For detailed release notes, see the CHANGELOG.


Completed Releases

0.1: Foundation

Established the core graph engine: labeled property graph (LPG) storage with MVCC transactions, WAL persistence and multiple index types (hash, B-tree, trie, adjacency). Shipped the GQL (ISO standard) parser as the primary query language, with experimental support for Cypher, SPARQL, Gremlin and GraphQL. Python bindings via PyO3 from day one.

0.2: Performance

Made the engine competitive on query throughput. Factorized query processing eliminates Cartesian products in multi-hop traversals. Worst-case optimal joins (Leapfrog TrieJoin) handle cyclic patterns efficiently. Lock-free concurrent reads, query plan caching and direct lookup APIs brought large speedups on common access patterns. First graph algorithms (community detection, clustering coefficient, BFS shortest path). Added RDF Ring Index, Block-STM parallel transactions, tiered storage and succinct data structures as opt-in features.

0.3: AI Compatibility

Added first-class vector support: Value::Vector type, HNSW approximate nearest neighbor index, four distance metrics (cosine, euclidean, dot product, manhattan) with SIMD acceleration (AVX2, SSE, NEON). Vector quantization (scalar, binary, product) for memory-constrained deployments. Hybrid graph + vector queries across all supported query languages. Serializable snapshot isolation for write-heavy workloads.

0.4: Developer Accessibility

Expanded the binding surface: Node.js/TypeScript (napi-rs), Go (C FFI), WebAssembly (wasm-bindgen, 660 KB gzipped), SQL/PGQ (SQL:2023 GRAPH_TABLE). Shipped grafeo-cli with interactive shell, filtered/MMR vector search with incremental indexing. All public API items documented.


Current: 0.5, Beta

Preparing for production readiness.

The beta series focuses on correctness, completeness and real-world durability. Key areas:

Search and retrieval: BM25 text search, hybrid search (BM25 + vector via RRF/weighted fusion), optional in-process ONNX embeddings, MMR for diverse RAG results.

Graph algorithms: CALL procedure interface exposing all 22 algorithms (PageRank, Dijkstra, Louvain, SSSP, etc.) from GQL, Cypher and SQL/PGQ. Algorithms themselves were introduced in 0.2, the query-callable interface is new in 0.5.
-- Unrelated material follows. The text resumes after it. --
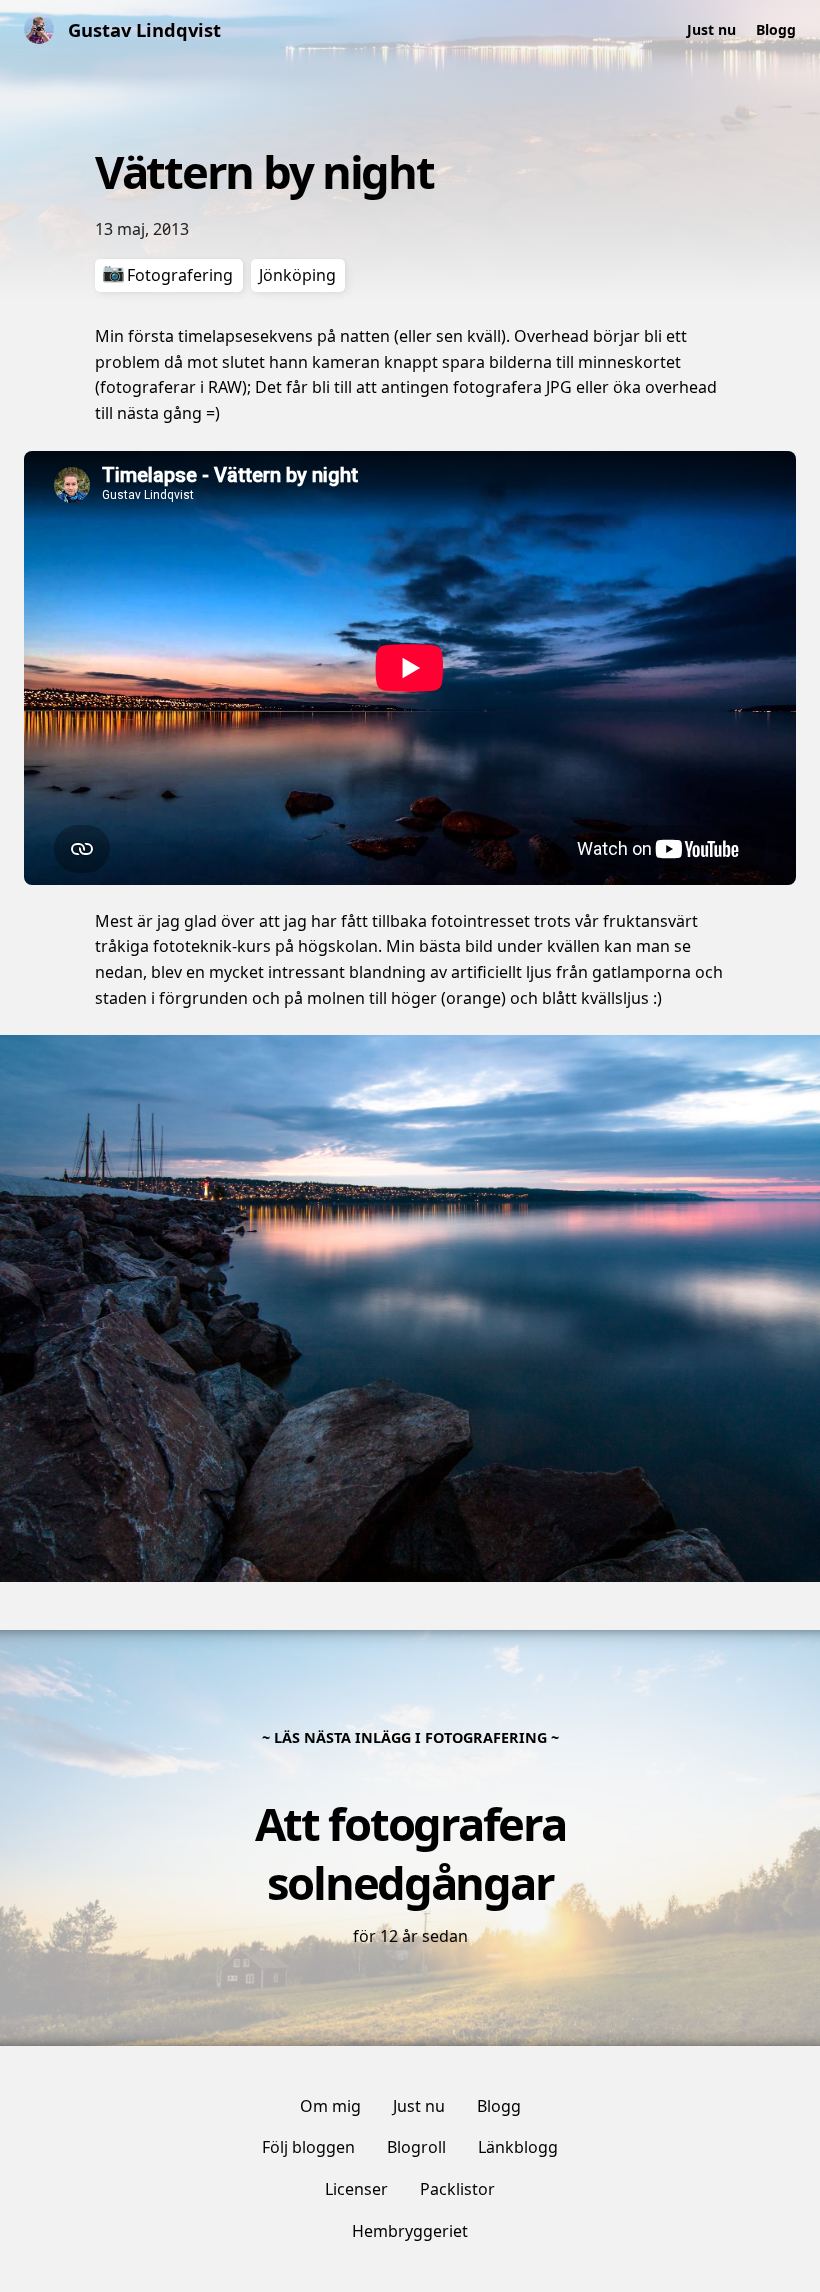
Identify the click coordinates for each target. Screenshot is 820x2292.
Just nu (711, 29)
Data management: Temporal types (Date, Time, Duration, DateTime), graph type enforcement with schema validation and constraints, LOAD DATA for CSV/JSONL/Parquet, named graph persistence, cross-graph transactions.

Transaction correctness: MVCC dirty-read prevention, DELETE rollback with full undo log, write-write conflict detection, session auto-rollback, savepoints.

Persistence: Single-file .grafeo format with dual-header crash safety, index metadata persistence (snapshot v4), read-only open mode with shared file lock for concurrent reader processes.

Bindings: C#/.NET 8, Dart/Flutter (community contribution), C FFI layer shared by Go, and C#.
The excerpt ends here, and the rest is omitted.